Monday, December 16, 2013

Ms. Everything [Season One: Pilot]

Meet Ms. Everything. For purposes of convenience, we'll call her Eva (like the EspaƱoles do). Not because she's an olive-skinned beauty, but because she's as brown as any South Indian Tam-Brahm girl can get and she's the alpha of all bitches *snap*. Her life is a glossy magazine to the onlooker but only she knows the frustrations of living on a student allowance. Despite her noble pursuits of intellect, she just wishes she could quit her Master's degree, use her perfectly employable Bachelor's degree and Fendi for herself, already!

A dozen potential suitors queuing up their conversations to be replied on her mail-box, IM, Facebook and WhatsApp regardless, Eva remains single by self-inflicted choice and maintains unnaturally high standards that can only be satisfied by men who are as fictitious as sky-high towers of Mills and Boon volumes in second-hand bookshops. But tall, dark and almost handsome men do exist in some proportion in the horizon of frivolous romantic escapades, always beckoning but never making that last flight into the world of togetherness. The number of commitment phobic fuckwits only add to the all-fart-no-poop predicament of her constipated expectations. Two ex-boyfriends and innumerable mostly-one-time flings later, Eva is yet to find her own version of Carrie Bradshaw's Mr. Big, who is also, preferably, Mr. Too Big. 

One such young not-so-gentleman (let us call him The Aviator) with a sizeable bulge in both dorsal and ventral pockets currently exists in her life. Well, "exist" may be too tangible a word at the moment.
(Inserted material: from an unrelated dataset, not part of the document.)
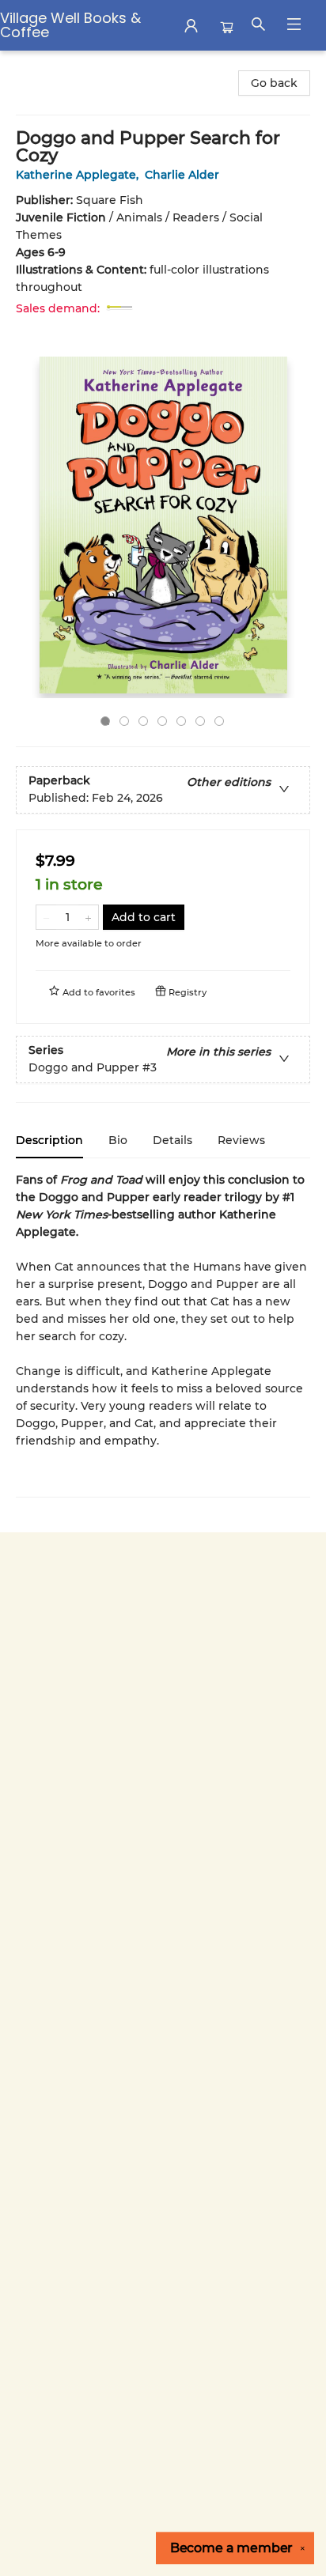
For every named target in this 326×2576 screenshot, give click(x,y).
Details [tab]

But let us just say that he lives in her phone and pops up to say hello every time he has a rush of testosterone. Come to think of it, that is not a very favorable situation for Eva now, is it? Nonetheless, she suddenly feels as if standards have been set for HER. What is the meaning of Eva not being able to meet the standards of a strong member of the weak-in-the-knees sex? Even with her self-esteem in a limbo, she will limbo lower. 'Cuz bitches be that flexible. 

Our story begins with The Aviator denying runway clearance to Eva's Flight of Fantasy and her room-mate in her hole of a Ladies' Hostel unwilling to discuss this situation in reasonable octaves of Girl-talk. Being of the proportions of Big Bird from Sesame Street, this big bird of a room-mate prefers to live in the ideal world of childhood innocence and constantly lectures Eva about how she should engage in self-improvement and learn to love herself instead of obsessing about love and engagement rings.
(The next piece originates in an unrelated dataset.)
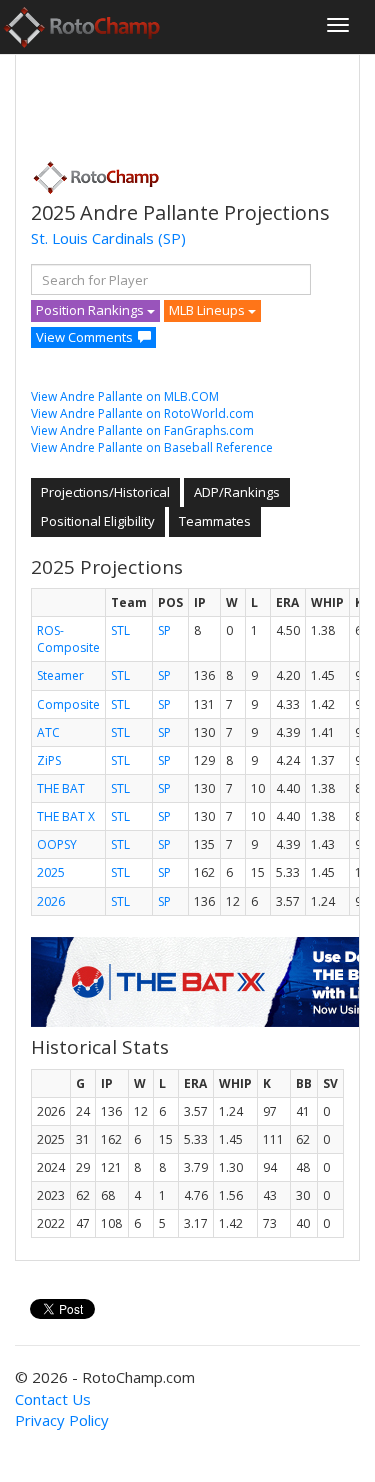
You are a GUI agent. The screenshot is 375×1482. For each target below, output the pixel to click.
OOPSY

A motley crew of mostly straight but all sexually frustrated women in the Ladies' Hostel are Eva's emotional and intellectual stuffed toys to keep her sane in her dreams at night. How could any girl ever exist without her band of sighing and cooing pajama buddies, ready to give her boosts of optimism every now and then, anyway?

To Eva's dismay, however, her life isn't about sexy men, a glamorous career, cocktails with the girls and designer hand-bags at all. While this avid re-reader of The Confessions of a Shopaholic series and Swearing-by-Carrie Sex and the City maniac lives in a world of her strong, independent and successful woman fantasy, she is constantly haunted by dead-lines, eat-out budgeting, ex-boyfriend pacification and long caffeinated nights with frizzy pillow hair. Sometimes, her perfectly chick-lit-on-paper life should just be un-leafed and made kites out of.